Does he like you? No, too simplistic of a question, too dim to encapsulate what knowing you feels like.
Is his soul drawn to yours?
Perhaps. Yes. Most definitely, his heart whispered.
Would he be a fool if he ever confessed it to you?
It is his mind that answered then. A bit forcefully, in fear, in warning: yes, a thousand times yes.


There are places in your parent’s house that you always stray from, the way oil stirs away from water. One, the vicinity of their bedroom, two, the living room— the ones in which you are most likely to stumble upon them. Three, the attic, in which you will most likely brush against ghosts from the past.
But somehow you found yourself exactly there, tonight. 
It's 10 p.m.

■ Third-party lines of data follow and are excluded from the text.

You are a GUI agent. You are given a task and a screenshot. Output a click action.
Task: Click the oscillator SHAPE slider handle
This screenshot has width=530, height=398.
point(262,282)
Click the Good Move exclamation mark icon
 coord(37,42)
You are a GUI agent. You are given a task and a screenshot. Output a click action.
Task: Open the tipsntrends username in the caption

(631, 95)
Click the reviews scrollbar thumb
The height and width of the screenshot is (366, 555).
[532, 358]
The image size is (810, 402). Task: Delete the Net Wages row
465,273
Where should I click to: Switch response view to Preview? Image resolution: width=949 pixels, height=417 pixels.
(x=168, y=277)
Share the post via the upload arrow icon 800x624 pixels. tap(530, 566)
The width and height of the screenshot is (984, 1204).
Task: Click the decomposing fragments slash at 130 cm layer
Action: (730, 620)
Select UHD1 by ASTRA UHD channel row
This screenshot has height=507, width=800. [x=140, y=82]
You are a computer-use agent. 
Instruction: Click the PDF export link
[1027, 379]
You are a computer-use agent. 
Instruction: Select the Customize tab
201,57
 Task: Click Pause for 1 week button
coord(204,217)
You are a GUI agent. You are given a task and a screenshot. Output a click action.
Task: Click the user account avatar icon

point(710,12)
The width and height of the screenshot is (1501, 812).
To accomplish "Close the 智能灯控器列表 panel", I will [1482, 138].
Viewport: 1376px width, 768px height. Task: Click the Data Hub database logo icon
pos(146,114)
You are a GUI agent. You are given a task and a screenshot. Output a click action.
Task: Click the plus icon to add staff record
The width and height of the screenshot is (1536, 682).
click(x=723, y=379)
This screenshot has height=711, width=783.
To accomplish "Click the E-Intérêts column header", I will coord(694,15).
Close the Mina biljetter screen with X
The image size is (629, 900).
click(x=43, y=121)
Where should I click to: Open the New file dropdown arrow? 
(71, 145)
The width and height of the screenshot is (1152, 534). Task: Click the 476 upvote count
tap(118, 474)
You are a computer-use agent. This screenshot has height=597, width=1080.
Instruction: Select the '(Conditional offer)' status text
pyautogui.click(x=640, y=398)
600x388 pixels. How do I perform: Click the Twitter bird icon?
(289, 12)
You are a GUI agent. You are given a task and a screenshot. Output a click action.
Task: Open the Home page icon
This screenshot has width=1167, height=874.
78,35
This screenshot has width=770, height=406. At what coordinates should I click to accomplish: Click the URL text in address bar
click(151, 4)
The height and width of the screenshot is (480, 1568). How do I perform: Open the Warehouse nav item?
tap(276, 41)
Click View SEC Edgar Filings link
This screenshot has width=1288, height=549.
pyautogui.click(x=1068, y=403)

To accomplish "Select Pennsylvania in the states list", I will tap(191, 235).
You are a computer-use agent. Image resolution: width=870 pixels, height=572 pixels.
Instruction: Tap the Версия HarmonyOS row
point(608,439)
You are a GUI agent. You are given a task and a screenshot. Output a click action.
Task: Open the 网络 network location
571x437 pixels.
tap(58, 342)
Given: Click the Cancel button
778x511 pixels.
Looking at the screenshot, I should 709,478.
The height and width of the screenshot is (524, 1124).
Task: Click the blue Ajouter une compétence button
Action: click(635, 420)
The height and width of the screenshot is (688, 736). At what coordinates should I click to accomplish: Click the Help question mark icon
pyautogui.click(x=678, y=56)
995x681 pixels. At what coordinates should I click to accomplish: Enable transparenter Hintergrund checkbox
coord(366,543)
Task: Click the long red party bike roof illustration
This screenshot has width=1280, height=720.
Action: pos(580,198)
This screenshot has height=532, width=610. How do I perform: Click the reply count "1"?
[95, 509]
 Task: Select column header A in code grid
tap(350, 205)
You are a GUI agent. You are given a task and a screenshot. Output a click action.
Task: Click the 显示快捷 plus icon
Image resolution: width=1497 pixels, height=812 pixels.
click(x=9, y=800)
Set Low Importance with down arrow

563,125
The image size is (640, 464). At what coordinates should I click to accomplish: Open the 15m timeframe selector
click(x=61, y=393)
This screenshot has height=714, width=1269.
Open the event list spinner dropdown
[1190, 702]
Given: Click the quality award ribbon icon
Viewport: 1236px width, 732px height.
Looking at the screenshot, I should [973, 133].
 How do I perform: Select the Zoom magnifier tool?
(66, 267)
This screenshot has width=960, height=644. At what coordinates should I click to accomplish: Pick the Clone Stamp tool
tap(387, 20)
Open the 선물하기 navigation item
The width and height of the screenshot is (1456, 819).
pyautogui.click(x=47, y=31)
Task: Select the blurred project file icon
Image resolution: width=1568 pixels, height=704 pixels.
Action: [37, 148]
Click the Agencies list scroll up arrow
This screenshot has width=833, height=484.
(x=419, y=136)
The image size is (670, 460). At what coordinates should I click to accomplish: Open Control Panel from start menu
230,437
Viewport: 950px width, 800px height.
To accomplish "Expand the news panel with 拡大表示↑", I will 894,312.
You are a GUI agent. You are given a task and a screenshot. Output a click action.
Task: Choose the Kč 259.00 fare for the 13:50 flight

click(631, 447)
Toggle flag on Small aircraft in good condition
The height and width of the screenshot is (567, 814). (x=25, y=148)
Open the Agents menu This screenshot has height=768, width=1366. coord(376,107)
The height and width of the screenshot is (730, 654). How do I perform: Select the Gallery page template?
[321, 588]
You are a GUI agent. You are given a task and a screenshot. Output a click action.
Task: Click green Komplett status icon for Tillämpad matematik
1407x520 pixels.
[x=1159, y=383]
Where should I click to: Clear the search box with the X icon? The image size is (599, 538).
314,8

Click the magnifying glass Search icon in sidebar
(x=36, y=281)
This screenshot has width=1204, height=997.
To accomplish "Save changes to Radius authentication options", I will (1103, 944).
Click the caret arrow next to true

The sun has long sunk below Seoul’s horizon, leaving behind a sky awash in an exquisitely deep blue, so inviting you almost wish to disappear into it. Today was your rest day, no dance studio, no late night escapades with Hyunjin.
You find yourself missing his giggles and how they would linger in your mind long after you part ways.
The attic is still, the floorboards creaking beneath the weight of your feet as you fumble for a light switch, your hand sweeping along the dusty wall. It flickers on, weak and golden, and you squint as the air, thick with age, coats your lungs. 
Old furniture crowds the room, remnants of a life you left behind four years ago. You’re surprised they kept your bed untouched in your room, one last string tying them to your memory.
Your eyes sweep over old paintings, broken suitcases, and wooden shelves, a hand mixer—useless now. And then, you see it, the reason you climbed here. 
Your mother had once mentioned a box, in passing, filled with things your sister wanted to leave for you. Your mother wasn’t pregnant with you at the time nor did she intend to, but she’d entertain the idea to make her favorite girl happy. 
You kneel and pull the box to your lap, the cardboard soft and weathered under your fingers.
“She was so kind,” your mother had said, too many glasses of wine in her system, her words loose and unguarded. “She gave up her favorite toys for you, before you were even born.” You never asked why they were never passed on, deep down you already knew the answer. She never deemed you worthy of having them. 
Inside, you find a small doll with golden hair and big glassy blue eyes, its pink dress dotted with strawberries, a swan hairpin missing some crystals, and tiny, delicate ballerina shoes, pale pink, unused, small—so small. 
And then, a note. 
Your heart stumbles, the bile rising fast to your throat as you grip the worn paper in your hands. 
Your sister had always been a myth, a memory passed down to you by your parents. An elusive figure you have only seen in photographs, until now. 
You’ve never had words that she addressed to you. 
The paper crinkles as you unfold it. You can somehow hear the rush of hot blood in your veins—uncomfortable, deafening. 
The words blur together as your eyes skim over the paper. You catch fragments— to my future sister—then something about how she wants to play with you, urging you to hurry, come quickly, before I break all my toys.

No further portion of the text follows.